Embeddings after 2020

I have covered the basics of Word Embeddings in Word Embeddings to Sentence Embeddings, but what are some new ideas in the general field of embeddings in the last 5 years?

Matryoshka Representation Learning (2022)

Question: Can we have a representation that can adapt to multiple downstream tasks with varying levels of computational resources?

Introduced in [@kusupatiMatryoshkaRepresentationLearning2024], Matryoshka Representation Learning encodes information at different scales. Matryoshka dolls are russian dolls which nest within each other.

Pasted image 20251018153755.png

When training, the authors explicitly optimize lower dimensional vectors within the same high dimensional vectors, thus you get the name Matryoshka.

Pasted image 20251018154617.png
(Image taken from [@kusupatiMatryoshkaRepresentationLearning2024])

This cascaded representation could be used in applications like Classfication and Retrieval.
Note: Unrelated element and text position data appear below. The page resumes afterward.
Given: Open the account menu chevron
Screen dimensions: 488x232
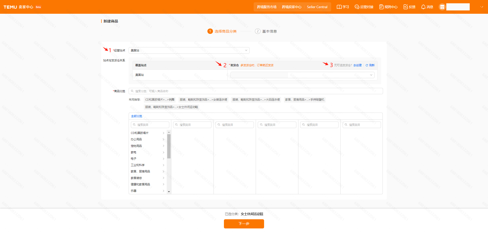Looking at the screenshot, I should click(x=482, y=7).

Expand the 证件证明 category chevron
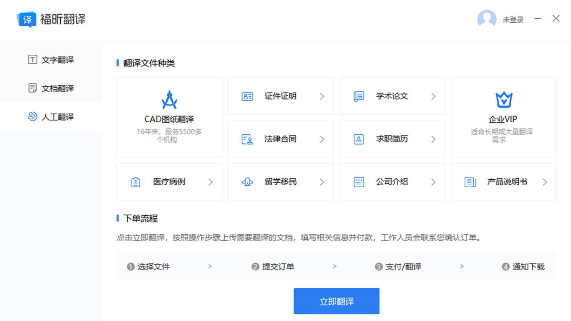(322, 96)
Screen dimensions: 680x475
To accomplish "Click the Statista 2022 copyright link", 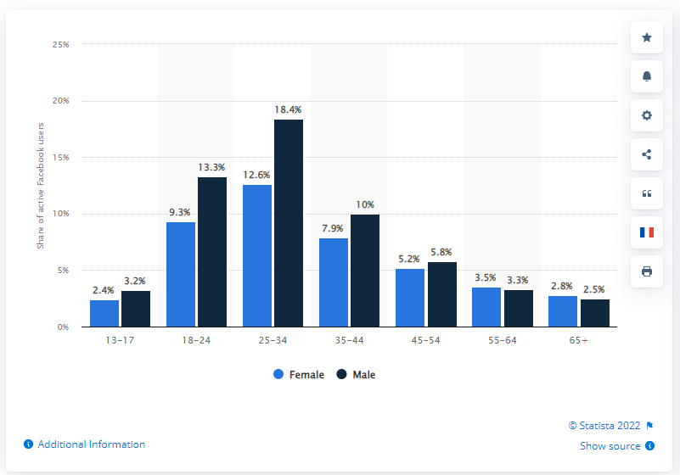I will pos(604,426).
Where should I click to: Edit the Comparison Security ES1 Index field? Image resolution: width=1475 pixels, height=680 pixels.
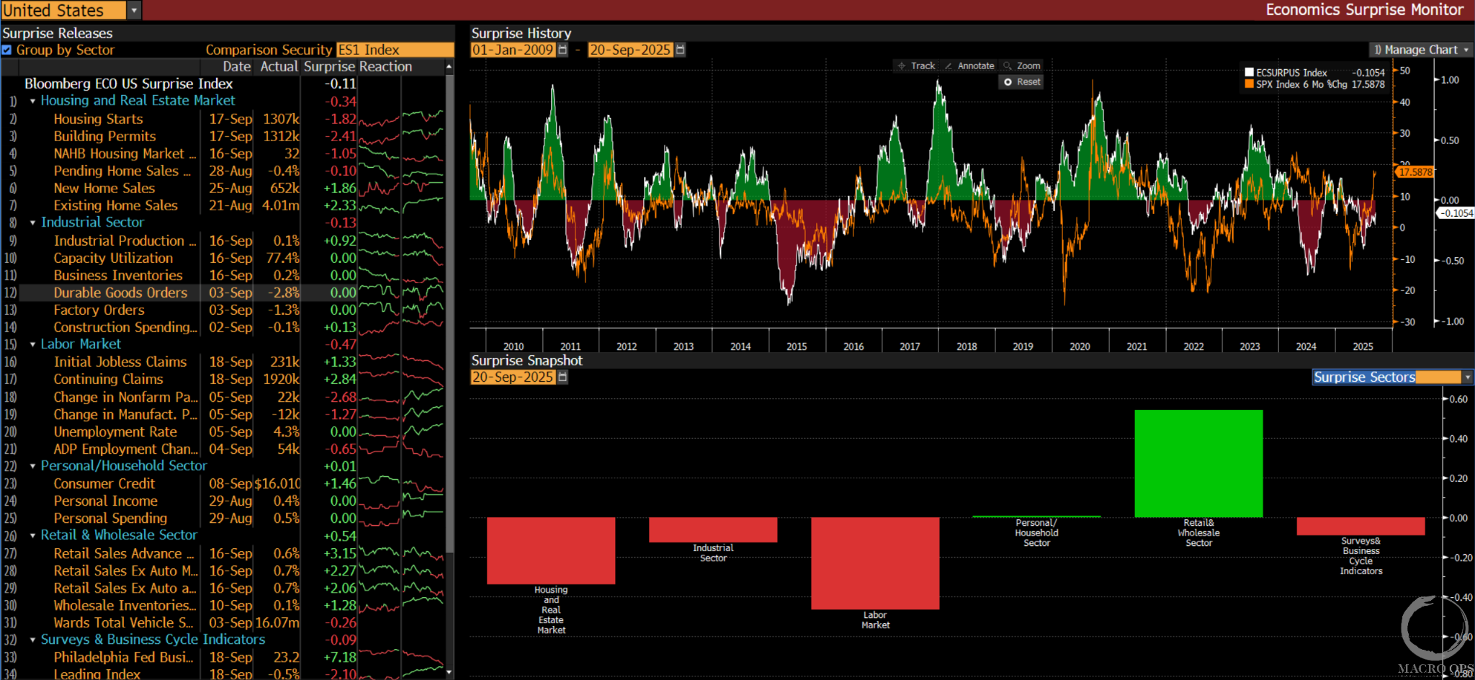(x=395, y=50)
For example, in Retrieval, we could first retrieve with the smallest embedding and then increase in size till we get our desired set of results.
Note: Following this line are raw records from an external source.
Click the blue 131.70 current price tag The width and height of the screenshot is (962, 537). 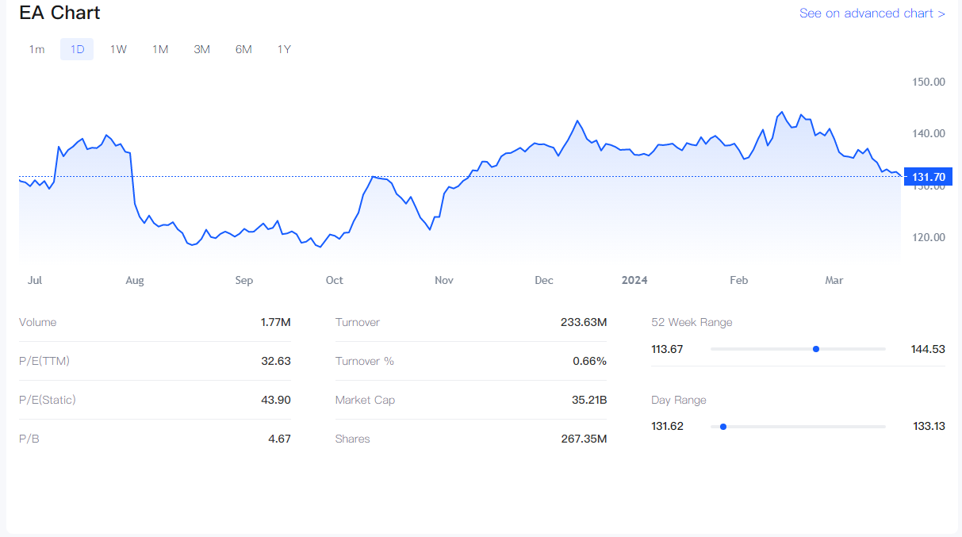(x=928, y=177)
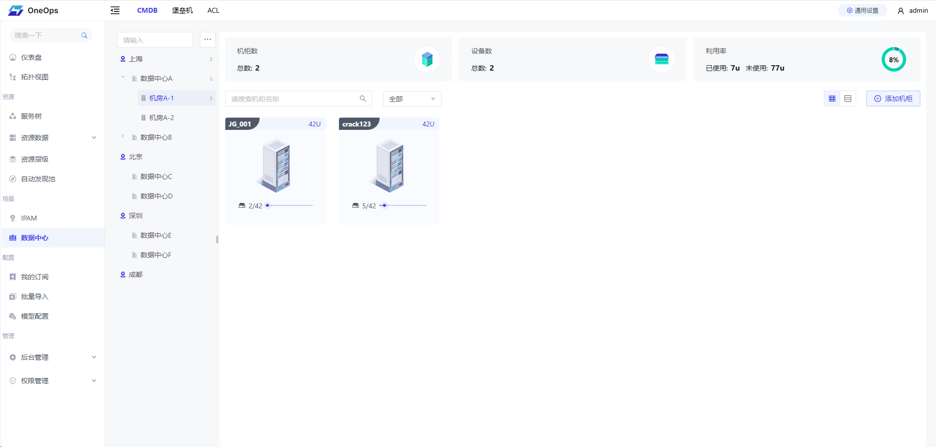Open the 全部 filter dropdown
936x447 pixels.
pos(412,99)
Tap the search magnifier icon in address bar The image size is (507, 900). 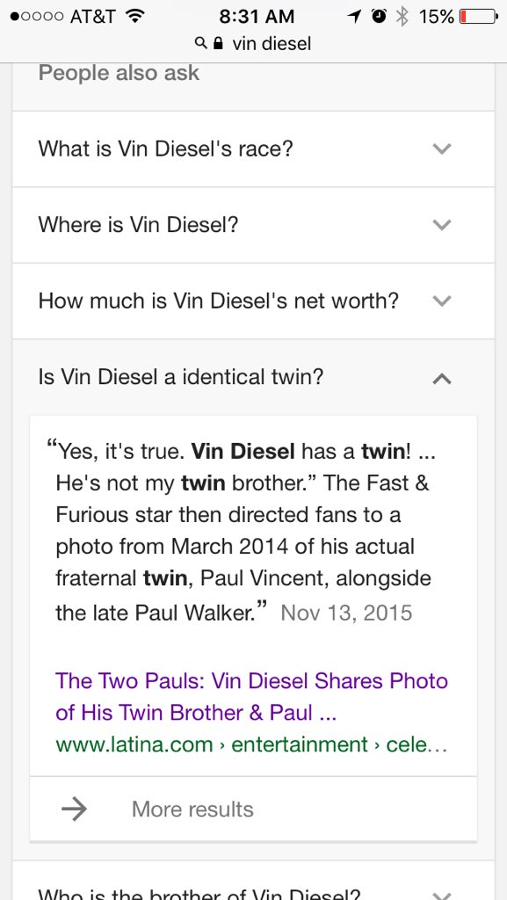click(x=200, y=44)
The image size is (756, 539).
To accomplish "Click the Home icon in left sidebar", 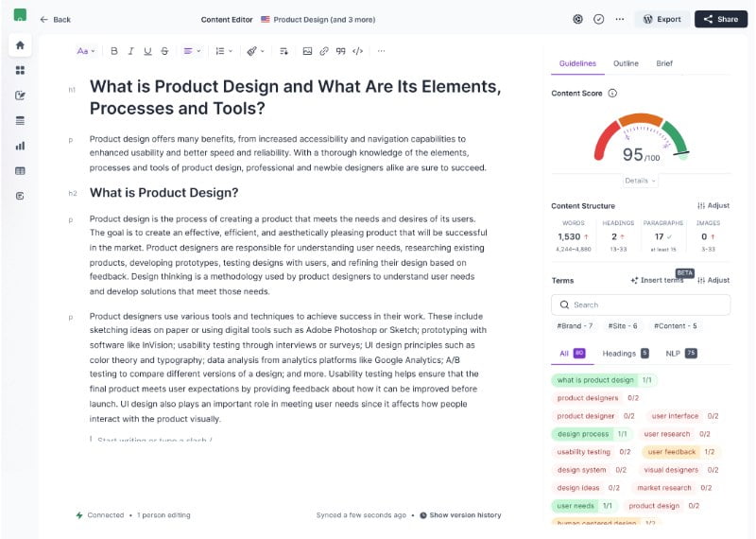I will coord(20,44).
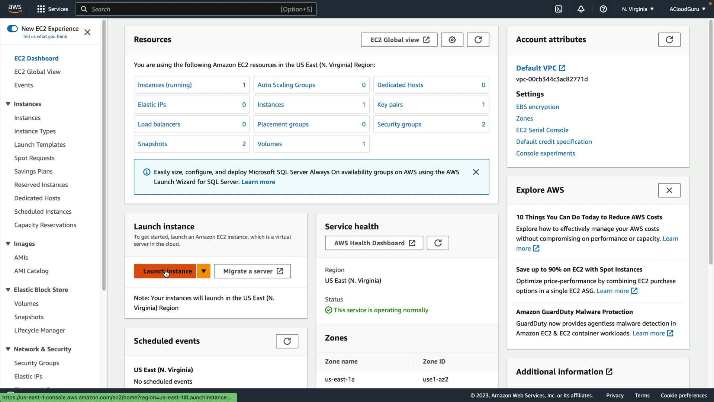Image resolution: width=714 pixels, height=402 pixels.
Task: Open the notifications bell icon
Action: [581, 9]
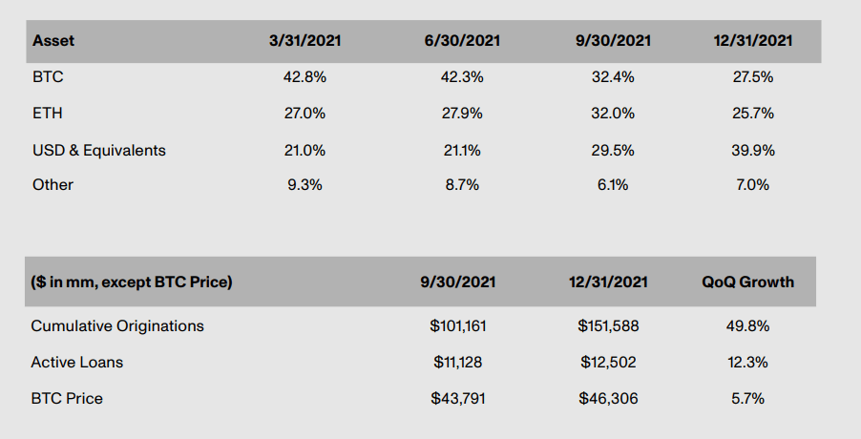Viewport: 861px width, 439px height.
Task: Select the BTC 27.5% cell
Action: 752,77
The training objective is as follows

Calculate the softmax cross entropy loss for a linear classifier based on the given embedding size
Do a weighted sum of that for all the linear classifiers with each of them having a different embedding size.
Average the loss across the whole dataset.
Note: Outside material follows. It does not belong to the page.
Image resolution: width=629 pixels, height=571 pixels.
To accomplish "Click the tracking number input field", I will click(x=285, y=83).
That is the loss, the authors are trying to minimize.

The authors have found that it is best to give a uniform importance scale. They also found that the representations actually interpolate across sizes, despite training for fixed embedding sizes.

References

[1]

A. Kusupati et al., “Matryoshka Representation Learning,” Feb. 08, 2024, arXiv: arXiv:2205.13147. doi: 10.48550/arXiv.2205.13147.